Sun Ra Arkestra live: 13. 11., 20 Uhr Hamburg, Elbphilharmonie, Großer Saal
„Space Is the Place“: 13. 11., 11 Uhr und 14. 11., 18 Uhr, Zeise Kinos, Hamburg
Ein Prophet und Mystiker
Seither taucht das Thema von HipHop über Detroit Techno bis zum Dub-Reggea in einer ganzen Reihe Schwarzer Musikstile auf. Der erfahrenste Raumfahrer des musikalischen Afro-Futurismus aber, sein Prophet und Mystiker heißt Sun Ra. Kein anderer hatte in seinem Pass als Geburtsort „Saturn“ stehen. Und niemand konnte seine Musik auch so klingen lassen.
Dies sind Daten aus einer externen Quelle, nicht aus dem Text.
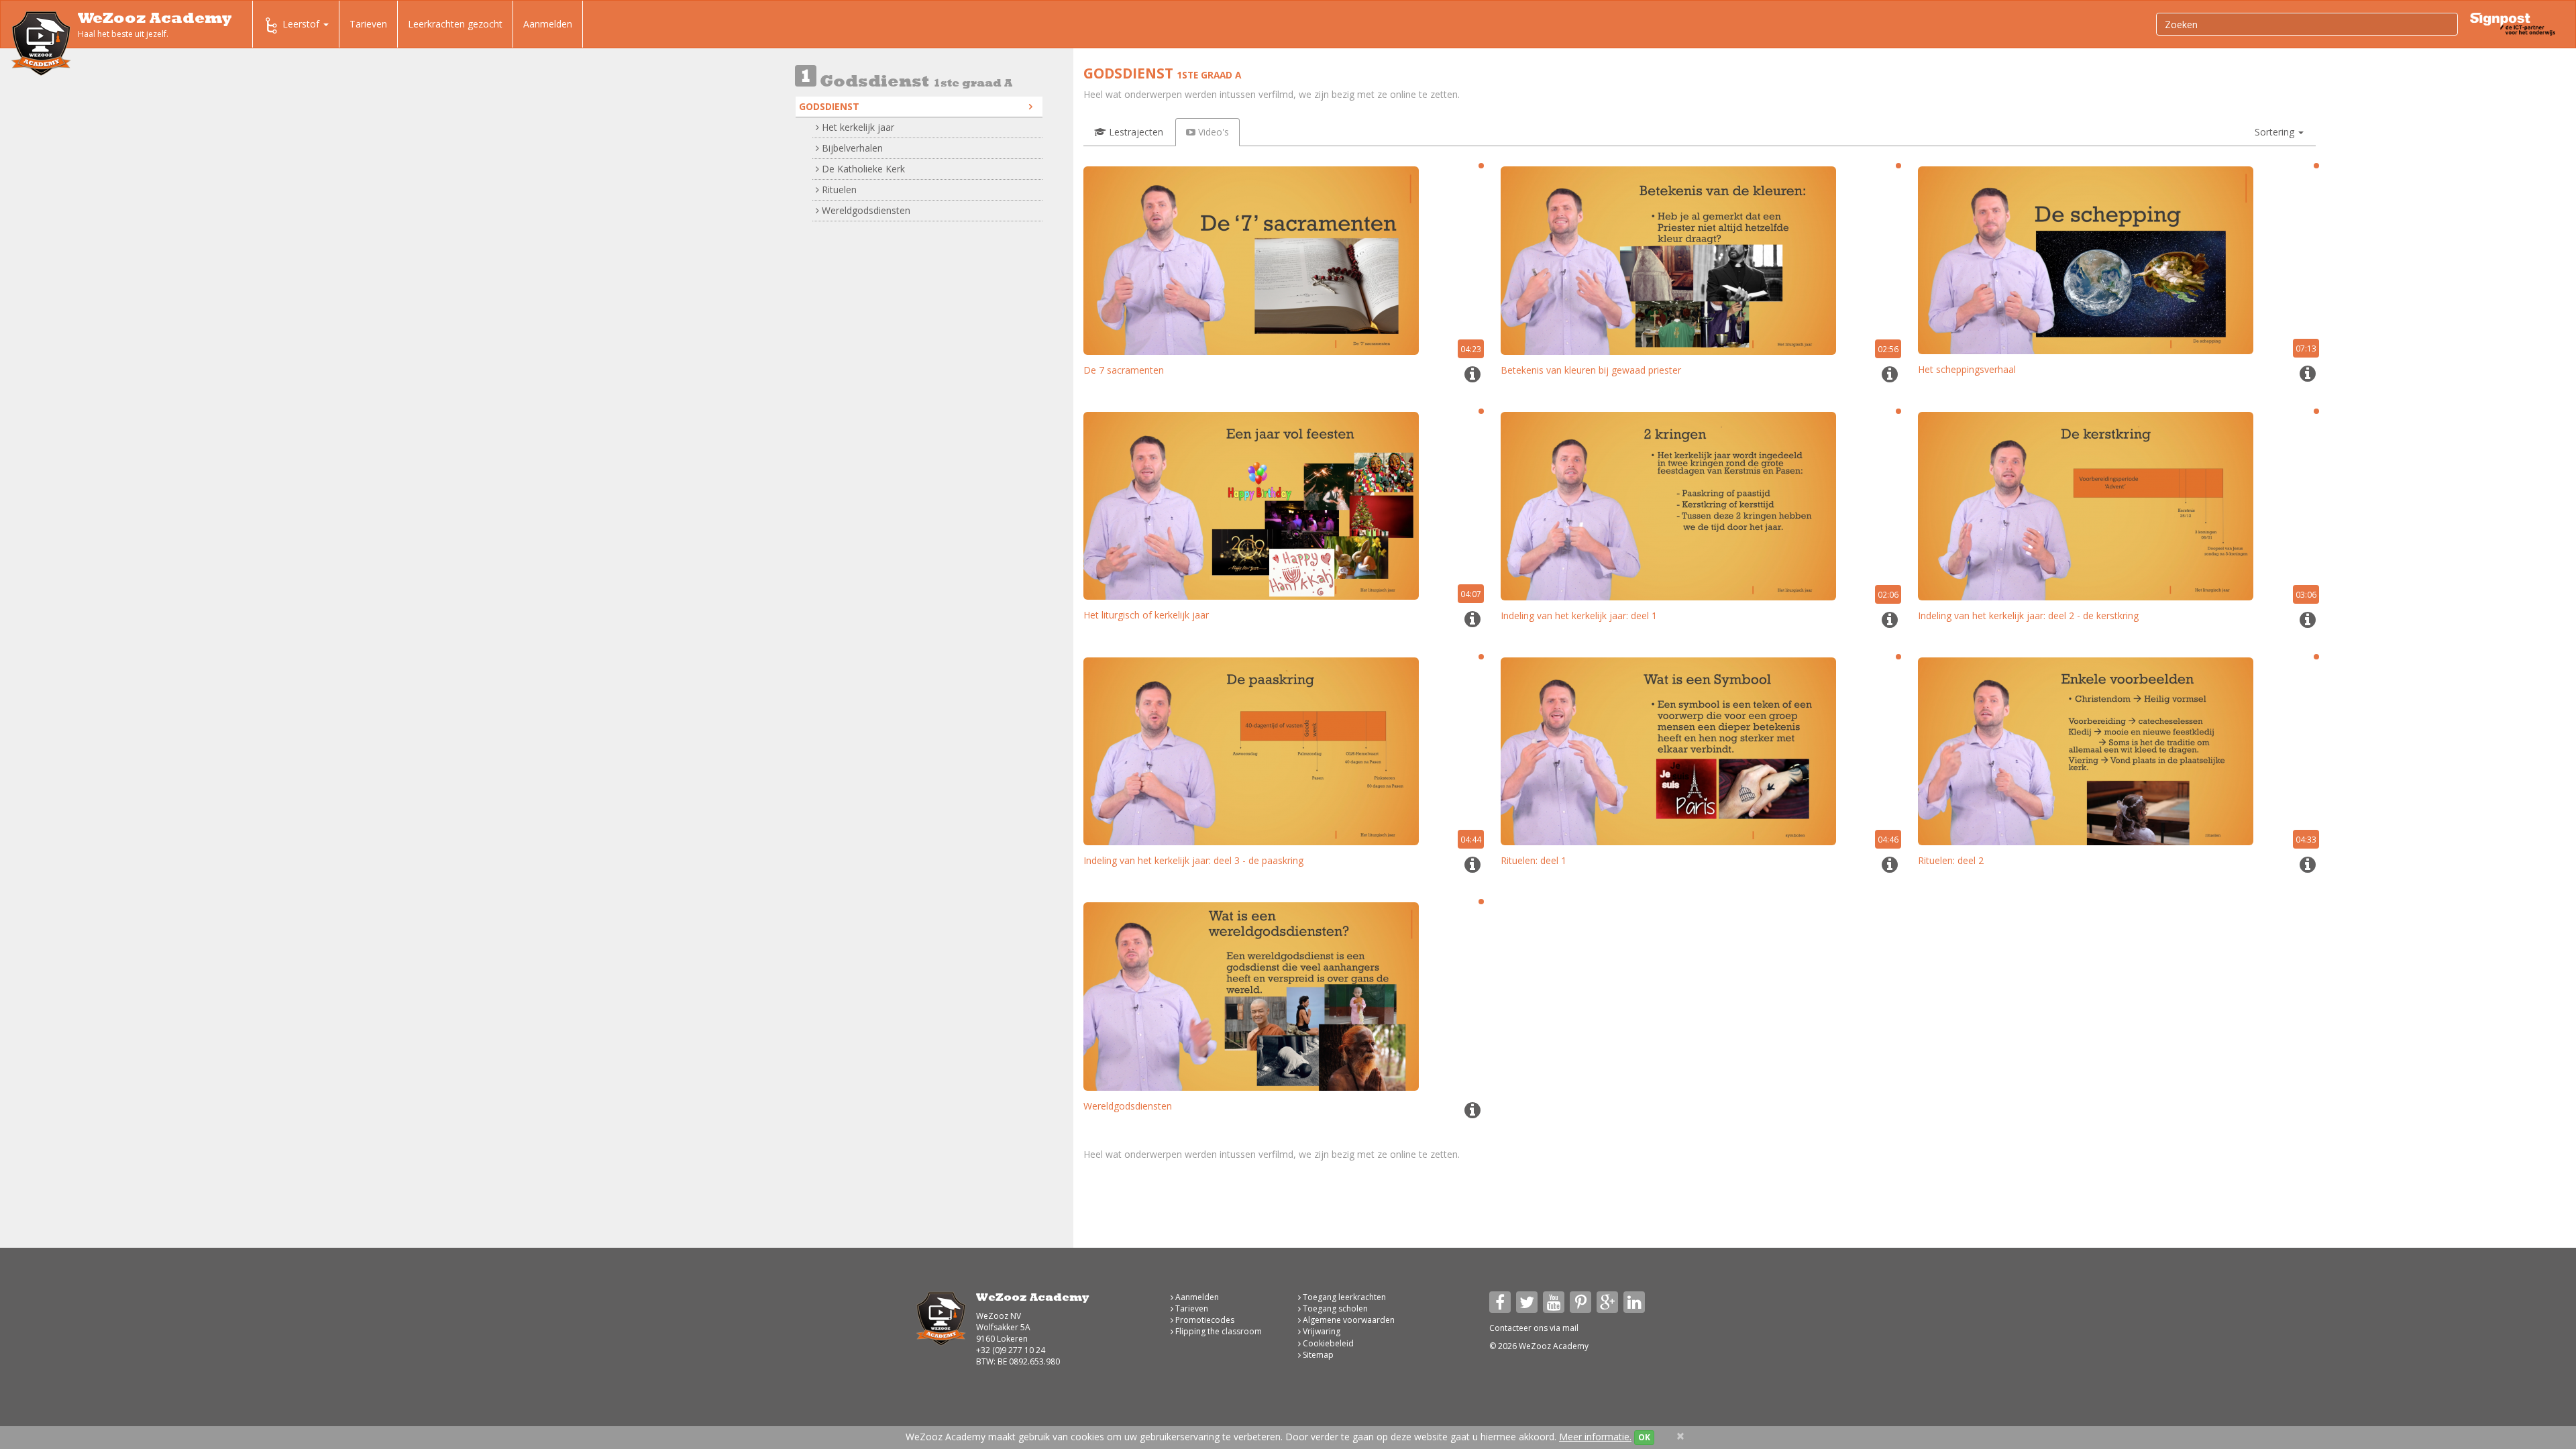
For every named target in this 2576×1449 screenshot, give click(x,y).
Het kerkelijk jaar (856, 127)
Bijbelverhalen (851, 148)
Fragte ihn später jemand, warum ein Jazzmusiker wie er so viel über das Weltall und die Raumfahrt doziere, antwortete Sun Ra manchmal, er habe in Huntington, Alabama dasselbe College besucht, an dem Wernher von Braun Amerikas ersten Satelliten entwickelte. Das Wissen ist dann wohl osmotisch zu ihm gelangt.
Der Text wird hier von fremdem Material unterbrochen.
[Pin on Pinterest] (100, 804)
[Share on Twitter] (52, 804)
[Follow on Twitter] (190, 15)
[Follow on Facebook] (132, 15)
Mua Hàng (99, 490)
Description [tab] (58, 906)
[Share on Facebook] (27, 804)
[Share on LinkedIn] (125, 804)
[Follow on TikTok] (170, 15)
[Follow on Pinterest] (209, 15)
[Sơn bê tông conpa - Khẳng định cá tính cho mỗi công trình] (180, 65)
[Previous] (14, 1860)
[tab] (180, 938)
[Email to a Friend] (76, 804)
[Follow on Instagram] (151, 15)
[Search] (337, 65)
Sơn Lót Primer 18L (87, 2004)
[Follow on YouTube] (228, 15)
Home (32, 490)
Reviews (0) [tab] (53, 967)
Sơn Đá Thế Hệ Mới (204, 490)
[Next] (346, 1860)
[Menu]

Wobei sich Sun Ra weniger für Schubumkehr und Umlaufbahnen interessierte als für die Versprechen des Weltalls: grenzenlose Freiheit in Raum und Zeit. Für jemanden, der 1914 geboren als Schwarzer in der gesellschaftlichen Enge der Südstaaten aufwächst, sind es sehr attraktive Aussichten da oben.
Also formte er aus seinen Privatstudien ägyptischer Mythologie, äthiopischer Theologie und einem tiefen Interesse an Linguistik eine spirituelle und auf Freiheit ausgerichtete Weltsicht, die beginnend in den 50er-Jahren seine Arbeit, sein Leben und das Leben seiner Musiker durchdringt. Ihre Stärke zeigt sich schon daran, dass sein Arkestra noch heute auftritt – 29 Jahre nachdem Sun Ra den Planeten verlassen hat.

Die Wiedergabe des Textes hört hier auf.